INSTRUCTION: Transcribe every line of the records below word for word, omitting the pictures.

EXTRACTED MATERIAL:
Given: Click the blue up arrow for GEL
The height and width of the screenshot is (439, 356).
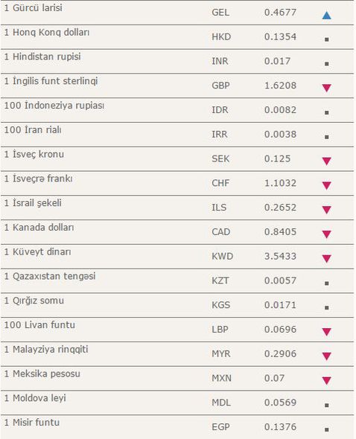Looking at the screenshot, I should pos(326,15).
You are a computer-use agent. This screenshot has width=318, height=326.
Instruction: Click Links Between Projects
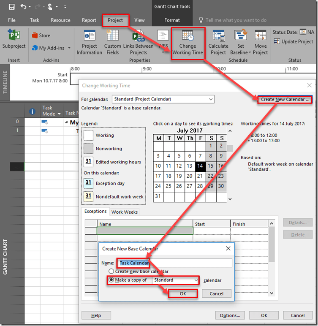click(x=138, y=42)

TASK RESPONSE:
Given: Click the blue up arrow for GEL
The height and width of the screenshot is (439, 356).
Looking at the screenshot, I should pos(326,15).
You are a computer-use agent. This screenshot has width=318, height=326.
Instruction: Click Links Between Projects
click(x=138, y=42)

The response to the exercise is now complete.